Chronic alcohol intake is associated with widespread disruptions in sleep and circadian rhythms in both human alcoholics and in experimental animals. Recent studies have demonstrated that chronic and acute ethanol treatments alter fundamental properties of the circadian pacemaker--including free-running period and responsiveness to photic and nonphotic phase-shifting stimuli--in rats and hamsters. In the present work, the authors extend these observations to the C57BL/6J mouse, an inbred strain characterized by very high levels of voluntary ethanol intake and by reliable and stable free-running circadian activity rhythms. Mice were housed individually in running-wheel cages under conditions of either voluntary or forced ethanol intake, whereas controls were maintained on plain water. Forced ethanol intake significantly attenuated photic phase delays (but not phase advances) and shortened free-running period in constant darkness, but voluntary ethanol intake failed to affect either of these parameters. Thus, high levels of chronic ethanol intake, beyond those normally achieved under voluntary drinking conditions, are required to alter fundamental circadian pacemaker properties in C57BL/6J mice. These observations may be related to the relative ethanol insensitivity displayed by this strain in several other phenotypic domains, including ethanol-induced sedation, ataxia, and withdrawal. Additional experiments will investigate chronobiological sensitivity to ethanol in a range of inbred strains showing diverse ethanol-related phenotypes.

Repeated light-dark phase shifts modulate voluntary ethanol intake in male and female high alcohol-drinking (HAD1) rats.

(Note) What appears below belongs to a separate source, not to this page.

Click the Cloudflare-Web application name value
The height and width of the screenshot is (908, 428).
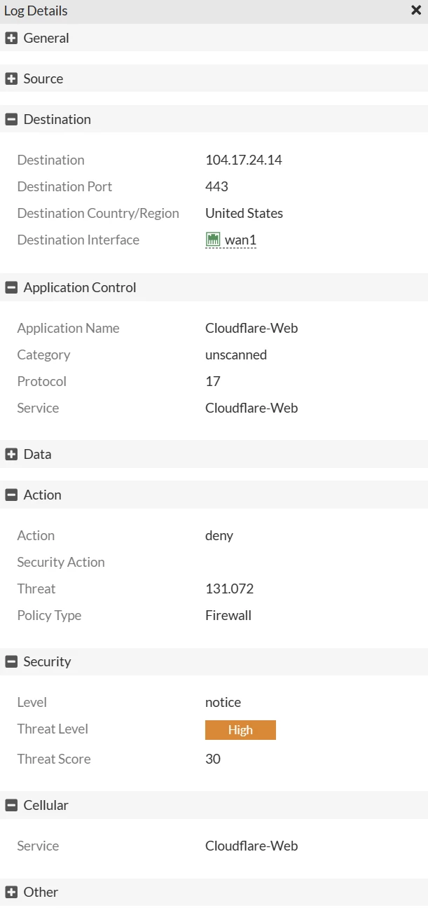(x=251, y=328)
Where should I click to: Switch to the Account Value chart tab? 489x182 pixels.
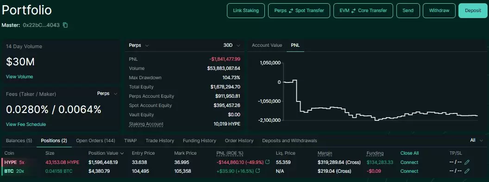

BACKGROUND: Chronic disruption of sleep and other circadian biological rhythms, such as occurs in shift work or in frequent transmeridian travel, appears to represent a significant source of allostatic load, leading to the emergence of stress-related physical and psychological illness. Recent animal experiments have shown that these negative health effects may be effectively modeled by exposure to repeated phase shifts of the daily light-dark (LD) cycle. As chronobiological disturbances are thought to promote relapse in abstinent alcoholics, and may also be associated with increased risk of subsequent alcohol abuse in nonalcoholic populations, the present experiment was designed to examine the effects of repeated LD phase shifts on voluntary ethanol intake in rats. A selectively bred, high alcohol-drinking (HAD1) rat line was utilized to increase the likelihood of excessive alcoholic-like drinking. METHODS: Male and female rats of the selectively bred HAD1 rat line were maintained individually under a LD 12:12 cycle with both ethanol (10% v/v) and water available continuously. Animals in the experimental group were subjected to repeated 6-hour LD phase advances at 3 to 4 week intervals, while control rats were maintained under a stable LD cycle throughout the study. Contact-sensing drinkometers were used to monitor circadian lick patterns, and ethanol and water intakes were recorded weekly. RESULTS: Control males showed progressively increasing ethanol intake and ethanol preference over the course of the study, but males exposed to chronic LD phase shifts exhibited gradual decreases in ethanol drinking. In contrast, control females displayed decreasing ethanol intake and ethanol preference over the course of the experiment, while females exposed to experimental LD phase shifts exhibited a slight increase in ethanol drinking. CONCLUSIONS: Chronic circadian desynchrony induced by repeated LD phase shifts resulted in sex-specific modulation of voluntary ethanol intake, reducing ethanol intake in males while slightly increasing intake in females. While partially contrary to initial predictions, these results are consistent with extensive prior research showing that chronic stress may either increase or decrease ethanol intake, depending on strain, sex, stressor type, and experimental history. Thus, repeated LD phase shifts may provide a novel chronobiological model for the analysis of stress effects on alcohol intake.